I build cloud-based systems for startups and enterprises. My background in operations gives me a unique focus on writing observable, reliable software and automating maintenance work.

I love learning and teaching about Amazon Web Services, automation tools such as Ansible, and the serverless ecosystem. I most often write code in Python, TypeScript, and Rust.

B.S. Applied Networking and Systems Administration, minor in Software Engineering from Rochester Institute of Technology.

    ZSH+Boto Tab Completion for AWS

    zsh is an awesome shell. It has enhanced tab completion features that go way beyond what you probably expect from a shell. If you don’t already use zsh but would like to start, this is a great place to jump in, it has everything you could ever want to know about zsh.

    I use zsh as my main shell, especially for the revision control information in my prompt, appreciatively copied from the grml zshrc, 2700 lines of more than you need in a shell.

    I also use S3 and elbadmin on a more or less daily basis, and often find myself having to run different versions of those commands a bunch of times to drill down to the options I actually want. There’s no built-in way to tab-complete things like S3 buckets or Elastic Load Balancers, so I started work on one.

    Currently, it supports elbadmin completely (except for tab-completing listeners) and lss3 to the extent that it completes available buckets, but not keys within those buckets. It’s available on Github.
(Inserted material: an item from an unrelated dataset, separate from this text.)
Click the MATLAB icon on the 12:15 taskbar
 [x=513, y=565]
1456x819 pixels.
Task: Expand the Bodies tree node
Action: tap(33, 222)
    There are pre-reqs to get tab-completion working, but they’re very minimal. First, you need to have boto and zsh both installed.

    $ which zsh
    /usr/bin/which: no zsh in (your $PATH)
    $ yum install zsh
    $ which zsh
    /bin/zsh
    $ pip install boto
    

    Now you need to pull down my tab-completion scripts from Github and put them somewhere zsh knows about. In this case, we’re putting it in the .zsh directory and telling zsh to look there for extra tab-completion scripts.

    $ cd .zsh
    $ git clone git://github.com/ryansb/zsh-boto.git
    $ echo "fpath=($fpath /home/user/.zsh/zsh-boto)
    autoload -uz compinit
    compinit" >> ~/.zshrc
    source ~/.zshrc
    

    Now that that’s done, you can go straight to using it. Try these to start:

    $ lss3 <TAB>
    $ elbadmin <TAB>
    $ elbadmin add <TAB>
    $ elbadmin add myloadbalancer <TAB>
    $ elbadmin add myloadbalancer i-12345
    

    The process of writing it was pretty interesting, as I’d never seriously worked with zsh scripting outside of some basic task automation.